Source data

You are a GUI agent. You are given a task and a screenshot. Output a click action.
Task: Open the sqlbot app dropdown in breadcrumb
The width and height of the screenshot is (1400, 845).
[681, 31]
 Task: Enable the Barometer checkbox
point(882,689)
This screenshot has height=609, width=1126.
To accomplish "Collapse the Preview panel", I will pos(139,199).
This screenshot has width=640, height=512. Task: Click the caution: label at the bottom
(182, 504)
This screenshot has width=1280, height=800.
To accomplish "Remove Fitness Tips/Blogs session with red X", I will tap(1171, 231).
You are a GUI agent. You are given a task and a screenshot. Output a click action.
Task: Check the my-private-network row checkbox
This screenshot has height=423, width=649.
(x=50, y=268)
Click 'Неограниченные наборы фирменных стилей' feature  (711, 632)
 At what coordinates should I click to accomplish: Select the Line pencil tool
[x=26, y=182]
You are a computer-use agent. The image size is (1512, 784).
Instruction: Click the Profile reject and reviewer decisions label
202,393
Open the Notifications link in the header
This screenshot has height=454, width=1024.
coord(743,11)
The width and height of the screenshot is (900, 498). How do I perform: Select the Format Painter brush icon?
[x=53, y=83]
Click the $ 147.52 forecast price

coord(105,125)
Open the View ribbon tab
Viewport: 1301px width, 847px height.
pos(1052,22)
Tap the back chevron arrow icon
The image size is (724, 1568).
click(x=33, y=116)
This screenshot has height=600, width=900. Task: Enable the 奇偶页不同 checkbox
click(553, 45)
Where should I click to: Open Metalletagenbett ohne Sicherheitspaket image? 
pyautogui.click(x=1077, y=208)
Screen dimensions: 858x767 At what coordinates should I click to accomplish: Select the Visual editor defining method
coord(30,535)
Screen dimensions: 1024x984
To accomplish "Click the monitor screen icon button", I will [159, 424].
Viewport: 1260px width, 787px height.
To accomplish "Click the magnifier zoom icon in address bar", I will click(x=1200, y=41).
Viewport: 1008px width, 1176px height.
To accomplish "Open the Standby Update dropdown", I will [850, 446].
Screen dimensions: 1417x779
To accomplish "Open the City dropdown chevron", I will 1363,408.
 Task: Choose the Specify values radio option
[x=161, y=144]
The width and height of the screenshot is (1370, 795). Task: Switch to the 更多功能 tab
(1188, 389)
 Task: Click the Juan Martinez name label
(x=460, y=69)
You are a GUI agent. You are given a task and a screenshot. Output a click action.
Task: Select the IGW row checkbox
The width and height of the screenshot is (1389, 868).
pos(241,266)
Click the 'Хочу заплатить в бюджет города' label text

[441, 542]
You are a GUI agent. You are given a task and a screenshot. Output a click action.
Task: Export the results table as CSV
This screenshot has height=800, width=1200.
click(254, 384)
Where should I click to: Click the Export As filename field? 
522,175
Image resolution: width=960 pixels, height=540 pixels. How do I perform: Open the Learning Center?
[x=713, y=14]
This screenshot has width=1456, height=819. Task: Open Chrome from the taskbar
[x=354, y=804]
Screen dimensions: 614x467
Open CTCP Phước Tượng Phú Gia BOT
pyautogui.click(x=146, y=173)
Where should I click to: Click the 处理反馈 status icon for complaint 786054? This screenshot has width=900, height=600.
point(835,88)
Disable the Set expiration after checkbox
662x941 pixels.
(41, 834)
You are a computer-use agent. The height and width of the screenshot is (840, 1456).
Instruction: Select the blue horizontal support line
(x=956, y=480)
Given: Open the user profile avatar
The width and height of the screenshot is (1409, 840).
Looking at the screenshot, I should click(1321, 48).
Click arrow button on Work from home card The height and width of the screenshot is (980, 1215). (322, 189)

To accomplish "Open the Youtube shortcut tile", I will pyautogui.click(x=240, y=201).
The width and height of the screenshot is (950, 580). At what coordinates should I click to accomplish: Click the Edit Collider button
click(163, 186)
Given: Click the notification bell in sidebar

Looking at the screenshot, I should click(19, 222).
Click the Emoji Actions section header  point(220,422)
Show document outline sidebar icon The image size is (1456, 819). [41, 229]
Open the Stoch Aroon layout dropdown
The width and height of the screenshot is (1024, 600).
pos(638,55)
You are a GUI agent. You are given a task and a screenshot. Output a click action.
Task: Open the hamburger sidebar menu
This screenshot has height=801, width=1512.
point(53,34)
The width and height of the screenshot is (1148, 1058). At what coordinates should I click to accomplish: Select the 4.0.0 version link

> PROBLEM TO WORK ON: Copy all of the data above line for line, keeping every character unchanged.

> EXERCISE SOLUTION:
You are a GUI agent. You are given a task and a screenshot. Output a click action.
Task: Open the sqlbot app dropdown in breadcrumb
The width and height of the screenshot is (1400, 845).
[681, 31]
 Task: Enable the Barometer checkbox
point(882,689)
This screenshot has height=609, width=1126.
To accomplish "Collapse the Preview panel", I will pos(139,199).
This screenshot has width=640, height=512. Task: Click the caution: label at the bottom
(182, 504)
This screenshot has width=1280, height=800.
To accomplish "Remove Fitness Tips/Blogs session with red X", I will tap(1171, 231).
You are a GUI agent. You are given a task and a screenshot. Output a click action.
Task: Check the my-private-network row checkbox
This screenshot has height=423, width=649.
(x=50, y=268)
Click 'Неограниченные наборы фирменных стилей' feature  (711, 632)
 At what coordinates should I click to accomplish: Select the Line pencil tool
[x=26, y=182]
You are a computer-use agent. The image size is (1512, 784).
Instruction: Click the Profile reject and reviewer decisions label
202,393
Open the Notifications link in the header
This screenshot has height=454, width=1024.
coord(743,11)
The width and height of the screenshot is (900, 498). How do I perform: Select the Format Painter brush icon?
[x=53, y=83]
Click the $ 147.52 forecast price

coord(105,125)
Open the View ribbon tab
Viewport: 1301px width, 847px height.
pos(1052,22)
Tap the back chevron arrow icon
The image size is (724, 1568).
click(x=33, y=116)
This screenshot has height=600, width=900. Task: Enable the 奇偶页不同 checkbox
click(553, 45)
Where should I click to: Open Metalletagenbett ohne Sicherheitspaket image? 
pyautogui.click(x=1077, y=208)
Screen dimensions: 858x767 At what coordinates should I click to accomplish: Select the Visual editor defining method
coord(30,535)
Screen dimensions: 1024x984
To accomplish "Click the monitor screen icon button", I will [159, 424].
Viewport: 1260px width, 787px height.
To accomplish "Click the magnifier zoom icon in address bar", I will click(x=1200, y=41).
Viewport: 1008px width, 1176px height.
To accomplish "Open the Standby Update dropdown", I will [850, 446].
Screen dimensions: 1417x779
To accomplish "Open the City dropdown chevron", I will 1363,408.
 Task: Choose the Specify values radio option
[x=161, y=144]
The width and height of the screenshot is (1370, 795). Task: Switch to the 更多功能 tab
(1188, 389)
 Task: Click the Juan Martinez name label
(x=460, y=69)
You are a GUI agent. You are given a task and a screenshot. Output a click action.
Task: Select the IGW row checkbox
The width and height of the screenshot is (1389, 868).
pos(241,266)
Click the 'Хочу заплатить в бюджет города' label text

[441, 542]
You are a GUI agent. You are given a task and a screenshot. Output a click action.
Task: Export the results table as CSV
This screenshot has height=800, width=1200.
click(254, 384)
Where should I click to: Click the Export As filename field? 
522,175
Image resolution: width=960 pixels, height=540 pixels. How do I perform: Open the Learning Center?
[x=713, y=14]
This screenshot has width=1456, height=819. Task: Open Chrome from the taskbar
[x=354, y=804]
Screen dimensions: 614x467
Open CTCP Phước Tượng Phú Gia BOT
pyautogui.click(x=146, y=173)
Where should I click to: Click the 处理反馈 status icon for complaint 786054? This screenshot has width=900, height=600.
point(835,88)
Disable the Set expiration after checkbox
662x941 pixels.
(41, 834)
You are a computer-use agent. The height and width of the screenshot is (840, 1456).
Instruction: Select the blue horizontal support line
(x=956, y=480)
Given: Open the user profile avatar
The width and height of the screenshot is (1409, 840).
Looking at the screenshot, I should click(1321, 48).
Click arrow button on Work from home card The height and width of the screenshot is (980, 1215). (322, 189)

To accomplish "Open the Youtube shortcut tile", I will pyautogui.click(x=240, y=201).
The width and height of the screenshot is (950, 580). At what coordinates should I click to accomplish: Click the Edit Collider button
click(163, 186)
Given: Click the notification bell in sidebar

Looking at the screenshot, I should click(19, 222).
Click the Emoji Actions section header  point(220,422)
Show document outline sidebar icon The image size is (1456, 819). [41, 229]
Open the Stoch Aroon layout dropdown
The width and height of the screenshot is (1024, 600).
pos(638,55)
You are a GUI agent. You are given a task and a screenshot. Output a click action.
Task: Open the hamburger sidebar menu
This screenshot has height=801, width=1512.
point(53,34)
The width and height of the screenshot is (1148, 1058). At what coordinates should I click to accomplish: Select the 4.0.0 version link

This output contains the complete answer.